Saúdo cordialmente os Bispos croatas aqui presentes, dirigindo um particular pensamento ao querido Card. Franjo Kuhariæ e ao Arcebispo de Zagrábia e Presidente da Conferência Episcopal Croata, D. Josip Bozaniæ. A minha saudação estende-se depois aos Senhores Cardeais Sodano, Meisner, Puljiæ, Schönborn, Ambrozic e Korec, aos Arcebispos e Bispos aqui vindos de diversos Países para esta circunstância. Saúdo também com afecto os sacerdotes, os religiosos, as religiosas e todos os fiéis leigos, assim como os representantes das outras Confissões religiosas que estão presentes nesta celebração. Dirijo, por fim, um pensamento de especial deferência ao Presidente da República, ao Chefe do Governo e às autoridades civis e militares do País, que quiseram honrar-nos com a sua presença.
4. «Se alguém quer servir-Me, que Me siga» (Jo 12, 24.26). O Bom Pastor foi para o Beato Stepinac o único Mestre: no Seu exemplo ele inspirou a própria conduta até ao fim, oferecendo a vida pelo rebanho que lhe tinha sido confiado num período particularmente difícil da história.
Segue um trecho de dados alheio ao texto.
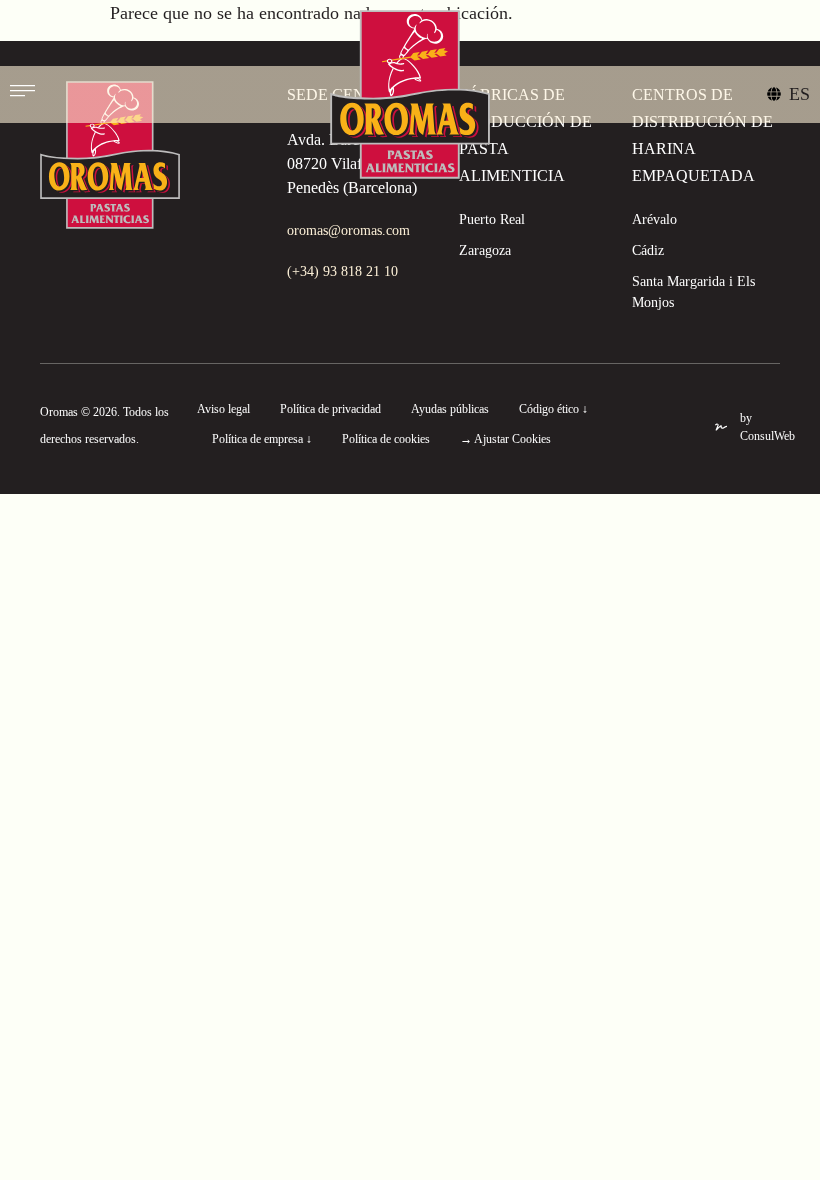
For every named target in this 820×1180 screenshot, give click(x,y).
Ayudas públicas (450, 409)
Na pessoa do novo Beato sintetiza-se, por assim dizer, a inteira tragédia que atingiu as populações croatas e a Europa no decurso deste século, marcado pelos três grandes males do fascismo, do nazismo e do comunismo. Agora, ele está na glória do céu, circundado por todos aqueles que, como ele, combateram o bom combate, temperando a sua fé no cadinho do sofrimento. Hoje olhamos para ele com confiança, invocando a sua intercessão.
São significativas, a respeito disso, as palavras que o novo Beato pronunciava em 1943, durante a segunda guerra mundial, quando a Europa se encontrava amordaçada por uma violência inaudita: «Qual é o sistema que a Igreja Católica hoje apoia, enquanto o mundo inteiro está a combater por uma nova ordem mundial? Nós, ao condenarmos todas as injustiças, todos os massacres dos inocentes, todos os incêndios das aldeias tranquilas, cada destruição dos afãs dos pobres [...] respondemos assim: a Igreja apoia aquele sistema que tem tantos anos quantos os Dez Mandamentos de Deus. Somos favoráveis ao sistema que não foi escrito em tábuas corruptíveis, mas inscrito com o dedo do Deus vivo nas consciências dos homens» (Homilias, Discursos, Mensagens, Zagrábia 1996, pp. 179-180).
5. «Pai, glorifica o Teu nome!» (Jo 12, 24.28). Com o seu itinerário humano e espiritual, o Beato Alojzije Stepinac ofereceu ao seu povo uma espécie de bússola, com a qual se podia orientar. Eis os seus pontos cardeais: a fé em Deus, o respeito pelo homem, o amor para com todos levado até ao perdão e a unidade com a Igreja guiada pelo Sucessor de Pedro. Ele sabia bem que não se pode minimizar a verdade, porque esta não é mercadoria de intercâmbio. Por este motivo, enfrentou o sofrimento em vez de faltar à palavra dada a Cristo e à Igreja.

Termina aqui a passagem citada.